> _SET PROBLEM_:
Retype each of the following records with no changes.

(Records contained in a dataset)
>>>>

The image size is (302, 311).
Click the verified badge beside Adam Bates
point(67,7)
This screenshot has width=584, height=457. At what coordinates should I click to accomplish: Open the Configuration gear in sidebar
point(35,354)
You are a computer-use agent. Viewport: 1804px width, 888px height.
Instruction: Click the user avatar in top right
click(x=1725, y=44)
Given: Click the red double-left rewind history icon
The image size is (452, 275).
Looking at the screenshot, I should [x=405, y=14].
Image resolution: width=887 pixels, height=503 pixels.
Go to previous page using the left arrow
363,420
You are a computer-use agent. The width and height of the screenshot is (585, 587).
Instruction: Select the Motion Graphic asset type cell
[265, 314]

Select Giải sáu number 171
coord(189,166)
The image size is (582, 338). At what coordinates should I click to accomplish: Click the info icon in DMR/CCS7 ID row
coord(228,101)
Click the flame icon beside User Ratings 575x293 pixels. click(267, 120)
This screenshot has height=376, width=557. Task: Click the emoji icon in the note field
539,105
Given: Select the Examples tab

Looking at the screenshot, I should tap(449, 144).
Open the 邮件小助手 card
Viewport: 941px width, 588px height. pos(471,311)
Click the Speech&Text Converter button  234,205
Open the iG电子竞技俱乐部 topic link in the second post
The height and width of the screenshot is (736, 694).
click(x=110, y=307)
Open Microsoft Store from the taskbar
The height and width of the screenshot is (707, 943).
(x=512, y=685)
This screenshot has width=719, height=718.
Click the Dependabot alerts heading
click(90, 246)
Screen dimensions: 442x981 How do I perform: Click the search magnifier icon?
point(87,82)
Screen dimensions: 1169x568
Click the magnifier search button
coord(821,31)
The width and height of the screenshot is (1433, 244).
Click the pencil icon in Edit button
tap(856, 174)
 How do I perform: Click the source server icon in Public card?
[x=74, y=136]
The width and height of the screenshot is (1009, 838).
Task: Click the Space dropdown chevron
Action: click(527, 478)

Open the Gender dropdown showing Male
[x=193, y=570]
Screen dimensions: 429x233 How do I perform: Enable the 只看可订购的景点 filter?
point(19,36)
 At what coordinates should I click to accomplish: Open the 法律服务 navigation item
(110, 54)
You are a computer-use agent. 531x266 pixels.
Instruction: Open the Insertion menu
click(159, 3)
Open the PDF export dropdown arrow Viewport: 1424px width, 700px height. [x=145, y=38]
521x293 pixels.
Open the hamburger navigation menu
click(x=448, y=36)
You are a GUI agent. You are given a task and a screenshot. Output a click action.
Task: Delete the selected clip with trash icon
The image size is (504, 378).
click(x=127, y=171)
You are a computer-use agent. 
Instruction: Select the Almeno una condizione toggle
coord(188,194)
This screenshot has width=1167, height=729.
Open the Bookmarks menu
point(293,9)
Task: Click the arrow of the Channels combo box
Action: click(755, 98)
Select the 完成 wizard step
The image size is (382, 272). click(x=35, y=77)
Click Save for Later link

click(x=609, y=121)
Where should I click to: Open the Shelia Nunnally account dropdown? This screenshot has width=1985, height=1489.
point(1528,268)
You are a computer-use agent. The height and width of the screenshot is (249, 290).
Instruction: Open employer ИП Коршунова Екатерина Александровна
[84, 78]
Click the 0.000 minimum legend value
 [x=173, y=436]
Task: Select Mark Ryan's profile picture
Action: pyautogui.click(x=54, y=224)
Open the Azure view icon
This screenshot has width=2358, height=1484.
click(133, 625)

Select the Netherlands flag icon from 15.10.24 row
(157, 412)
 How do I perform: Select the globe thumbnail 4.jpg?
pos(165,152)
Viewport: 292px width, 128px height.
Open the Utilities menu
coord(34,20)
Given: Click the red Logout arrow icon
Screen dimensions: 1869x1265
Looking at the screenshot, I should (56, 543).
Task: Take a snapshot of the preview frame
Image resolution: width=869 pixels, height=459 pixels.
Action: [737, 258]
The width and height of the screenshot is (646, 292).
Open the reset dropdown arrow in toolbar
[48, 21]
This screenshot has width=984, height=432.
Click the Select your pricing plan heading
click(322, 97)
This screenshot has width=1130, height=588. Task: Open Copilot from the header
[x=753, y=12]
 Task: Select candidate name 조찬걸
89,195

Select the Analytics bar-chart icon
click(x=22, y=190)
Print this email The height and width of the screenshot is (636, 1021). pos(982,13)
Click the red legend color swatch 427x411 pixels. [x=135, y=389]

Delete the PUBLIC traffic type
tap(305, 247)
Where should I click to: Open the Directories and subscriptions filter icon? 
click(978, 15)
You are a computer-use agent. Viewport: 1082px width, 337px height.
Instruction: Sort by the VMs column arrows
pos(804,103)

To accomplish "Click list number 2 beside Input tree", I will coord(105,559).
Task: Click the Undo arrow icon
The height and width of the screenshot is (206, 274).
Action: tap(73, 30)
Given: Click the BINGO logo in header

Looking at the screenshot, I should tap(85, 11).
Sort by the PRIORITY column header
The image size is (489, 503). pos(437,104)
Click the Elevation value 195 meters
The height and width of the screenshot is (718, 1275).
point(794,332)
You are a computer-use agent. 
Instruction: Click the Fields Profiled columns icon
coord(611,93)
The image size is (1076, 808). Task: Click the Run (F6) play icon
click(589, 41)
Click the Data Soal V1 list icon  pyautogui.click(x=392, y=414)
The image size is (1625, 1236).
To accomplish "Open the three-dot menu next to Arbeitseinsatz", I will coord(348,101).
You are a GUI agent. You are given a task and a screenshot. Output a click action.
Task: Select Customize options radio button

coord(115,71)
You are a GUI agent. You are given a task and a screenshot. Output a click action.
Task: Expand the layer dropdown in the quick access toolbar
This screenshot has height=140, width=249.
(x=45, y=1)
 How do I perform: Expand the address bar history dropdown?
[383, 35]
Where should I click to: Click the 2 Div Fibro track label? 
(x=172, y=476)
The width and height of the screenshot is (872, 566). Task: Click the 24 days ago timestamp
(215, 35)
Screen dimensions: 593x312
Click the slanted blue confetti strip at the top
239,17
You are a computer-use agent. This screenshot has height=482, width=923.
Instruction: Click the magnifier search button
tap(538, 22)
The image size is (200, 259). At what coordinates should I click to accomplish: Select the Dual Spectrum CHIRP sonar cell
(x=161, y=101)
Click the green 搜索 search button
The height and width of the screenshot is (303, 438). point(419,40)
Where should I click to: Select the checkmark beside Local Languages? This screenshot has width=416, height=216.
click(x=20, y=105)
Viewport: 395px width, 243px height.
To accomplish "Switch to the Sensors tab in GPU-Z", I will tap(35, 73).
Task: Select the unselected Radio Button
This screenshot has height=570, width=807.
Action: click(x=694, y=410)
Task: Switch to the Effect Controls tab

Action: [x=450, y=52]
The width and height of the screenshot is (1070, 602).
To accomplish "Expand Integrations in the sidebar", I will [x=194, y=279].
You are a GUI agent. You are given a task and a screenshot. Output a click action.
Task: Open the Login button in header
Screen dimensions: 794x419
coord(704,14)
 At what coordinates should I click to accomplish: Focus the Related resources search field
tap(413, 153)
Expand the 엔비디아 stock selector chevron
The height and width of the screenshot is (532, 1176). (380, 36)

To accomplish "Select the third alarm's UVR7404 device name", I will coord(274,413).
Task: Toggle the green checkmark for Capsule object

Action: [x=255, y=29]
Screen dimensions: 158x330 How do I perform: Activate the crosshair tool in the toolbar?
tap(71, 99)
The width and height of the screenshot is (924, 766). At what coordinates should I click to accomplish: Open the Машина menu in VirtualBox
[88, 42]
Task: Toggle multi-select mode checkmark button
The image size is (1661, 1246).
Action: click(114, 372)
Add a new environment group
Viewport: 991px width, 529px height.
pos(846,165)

<<<<

> _TASK OUTPUT_:
The image size is (302, 311).
Click the verified badge beside Adam Bates
point(67,7)
This screenshot has width=584, height=457. At what coordinates should I click to accomplish: Open the Configuration gear in sidebar
point(35,354)
You are a computer-use agent. Viewport: 1804px width, 888px height.
Instruction: Click the user avatar in top right
click(x=1725, y=44)
Given: Click the red double-left rewind history icon
The image size is (452, 275).
Looking at the screenshot, I should [x=405, y=14].
Image resolution: width=887 pixels, height=503 pixels.
Go to previous page using the left arrow
363,420
You are a computer-use agent. The width and height of the screenshot is (585, 587).
Instruction: Select the Motion Graphic asset type cell
[265, 314]

Select Giải sáu number 171
coord(189,166)
The image size is (582, 338). At what coordinates should I click to accomplish: Click the info icon in DMR/CCS7 ID row
coord(228,101)
Click the flame icon beside User Ratings 575x293 pixels. click(267, 120)
This screenshot has height=376, width=557. Task: Click the emoji icon in the note field
539,105
Given: Select the Examples tab

Looking at the screenshot, I should tap(449, 144).
Open the 邮件小助手 card
Viewport: 941px width, 588px height. pos(471,311)
Click the Speech&Text Converter button  234,205
Open the iG电子竞技俱乐部 topic link in the second post
The height and width of the screenshot is (736, 694).
click(x=110, y=307)
Open Microsoft Store from the taskbar
The height and width of the screenshot is (707, 943).
(x=512, y=685)
This screenshot has width=719, height=718.
Click the Dependabot alerts heading
click(90, 246)
Screen dimensions: 442x981 How do I perform: Click the search magnifier icon?
point(87,82)
Screen dimensions: 1169x568
Click the magnifier search button
coord(821,31)
The width and height of the screenshot is (1433, 244).
Click the pencil icon in Edit button
tap(856, 174)
 How do I perform: Click the source server icon in Public card?
[x=74, y=136]
The width and height of the screenshot is (1009, 838).
Task: Click the Space dropdown chevron
Action: click(527, 478)

Open the Gender dropdown showing Male
[x=193, y=570]
Screen dimensions: 429x233 How do I perform: Enable the 只看可订购的景点 filter?
point(19,36)
 At what coordinates should I click to accomplish: Open the 法律服务 navigation item
(110, 54)
You are a computer-use agent. 531x266 pixels.
Instruction: Open the Insertion menu
click(159, 3)
Open the PDF export dropdown arrow Viewport: 1424px width, 700px height. [x=145, y=38]
521x293 pixels.
Open the hamburger navigation menu
click(x=448, y=36)
You are a GUI agent. You are given a task and a screenshot. Output a click action.
Task: Delete the selected clip with trash icon
The image size is (504, 378).
click(x=127, y=171)
You are a computer-use agent. 
Instruction: Select the Almeno una condizione toggle
coord(188,194)
This screenshot has width=1167, height=729.
Open the Bookmarks menu
point(293,9)
Task: Click the arrow of the Channels combo box
Action: click(755, 98)
Select the 完成 wizard step
The image size is (382, 272). click(x=35, y=77)
Click Save for Later link

click(x=609, y=121)
Where should I click to: Open the Shelia Nunnally account dropdown? This screenshot has width=1985, height=1489.
point(1528,268)
You are a computer-use agent. The height and width of the screenshot is (249, 290).
Instruction: Open employer ИП Коршунова Екатерина Александровна
[84, 78]
Click the 0.000 minimum legend value
 [x=173, y=436]
Task: Select Mark Ryan's profile picture
Action: pyautogui.click(x=54, y=224)
Open the Azure view icon
This screenshot has width=2358, height=1484.
click(133, 625)

Select the Netherlands flag icon from 15.10.24 row
(157, 412)
 How do I perform: Select the globe thumbnail 4.jpg?
pos(165,152)
Viewport: 292px width, 128px height.
Open the Utilities menu
coord(34,20)
Given: Click the red Logout arrow icon
Screen dimensions: 1869x1265
Looking at the screenshot, I should (56, 543).
Task: Take a snapshot of the preview frame
Image resolution: width=869 pixels, height=459 pixels.
Action: [737, 258]
The width and height of the screenshot is (646, 292).
Open the reset dropdown arrow in toolbar
[48, 21]
This screenshot has width=984, height=432.
Click the Select your pricing plan heading
click(322, 97)
This screenshot has width=1130, height=588. Task: Open Copilot from the header
[x=753, y=12]
 Task: Select candidate name 조찬걸
89,195

Select the Analytics bar-chart icon
click(x=22, y=190)
Print this email The height and width of the screenshot is (636, 1021). pos(982,13)
Click the red legend color swatch 427x411 pixels. [x=135, y=389]

Delete the PUBLIC traffic type
tap(305, 247)
Where should I click to: Open the Directories and subscriptions filter icon? 
click(978, 15)
You are a computer-use agent. Viewport: 1082px width, 337px height.
Instruction: Sort by the VMs column arrows
pos(804,103)

To accomplish "Click list number 2 beside Input tree", I will coord(105,559).
Task: Click the Undo arrow icon
The height and width of the screenshot is (206, 274).
Action: tap(73, 30)
Given: Click the BINGO logo in header

Looking at the screenshot, I should tap(85, 11).
Sort by the PRIORITY column header
The image size is (489, 503). pos(437,104)
Click the Elevation value 195 meters
The height and width of the screenshot is (718, 1275).
point(794,332)
You are a computer-use agent. 
Instruction: Click the Fields Profiled columns icon
coord(611,93)
The image size is (1076, 808). Task: Click the Run (F6) play icon
click(589, 41)
Click the Data Soal V1 list icon  pyautogui.click(x=392, y=414)
The image size is (1625, 1236).
To accomplish "Open the three-dot menu next to Arbeitseinsatz", I will coord(348,101).
You are a GUI agent. You are given a task and a screenshot. Output a click action.
Task: Select Customize options radio button

coord(115,71)
You are a GUI agent. You are given a task and a screenshot. Output a click action.
Task: Expand the layer dropdown in the quick access toolbar
This screenshot has height=140, width=249.
(x=45, y=1)
 How do I perform: Expand the address bar history dropdown?
[383, 35]
Where should I click to: Click the 2 Div Fibro track label? 
(x=172, y=476)
The width and height of the screenshot is (872, 566). Task: Click the 24 days ago timestamp
(215, 35)
Screen dimensions: 593x312
Click the slanted blue confetti strip at the top
239,17
You are a computer-use agent. This screenshot has height=482, width=923.
Instruction: Click the magnifier search button
tap(538, 22)
The image size is (200, 259). At what coordinates should I click to accomplish: Select the Dual Spectrum CHIRP sonar cell
(x=161, y=101)
Click the green 搜索 search button
The height and width of the screenshot is (303, 438). point(419,40)
Where should I click to: Select the checkmark beside Local Languages? This screenshot has width=416, height=216.
click(x=20, y=105)
Viewport: 395px width, 243px height.
To accomplish "Switch to the Sensors tab in GPU-Z", I will tap(35, 73).
Task: Select the unselected Radio Button
This screenshot has height=570, width=807.
Action: click(x=694, y=410)
Task: Switch to the Effect Controls tab

Action: [x=450, y=52]
The width and height of the screenshot is (1070, 602).
To accomplish "Expand Integrations in the sidebar", I will [x=194, y=279].
You are a GUI agent. You are given a task and a screenshot. Output a click action.
Task: Open the Login button in header
Screen dimensions: 794x419
coord(704,14)
 At what coordinates should I click to accomplish: Focus the Related resources search field
tap(413, 153)
Expand the 엔비디아 stock selector chevron
The height and width of the screenshot is (532, 1176). (380, 36)

To accomplish "Select the third alarm's UVR7404 device name", I will coord(274,413).
Task: Toggle the green checkmark for Capsule object

Action: [x=255, y=29]
Screen dimensions: 158x330 How do I perform: Activate the crosshair tool in the toolbar?
tap(71, 99)
The width and height of the screenshot is (924, 766). At what coordinates should I click to accomplish: Open the Машина menu in VirtualBox
[88, 42]
Task: Toggle multi-select mode checkmark button
The image size is (1661, 1246).
Action: click(114, 372)
Add a new environment group
Viewport: 991px width, 529px height.
pos(846,165)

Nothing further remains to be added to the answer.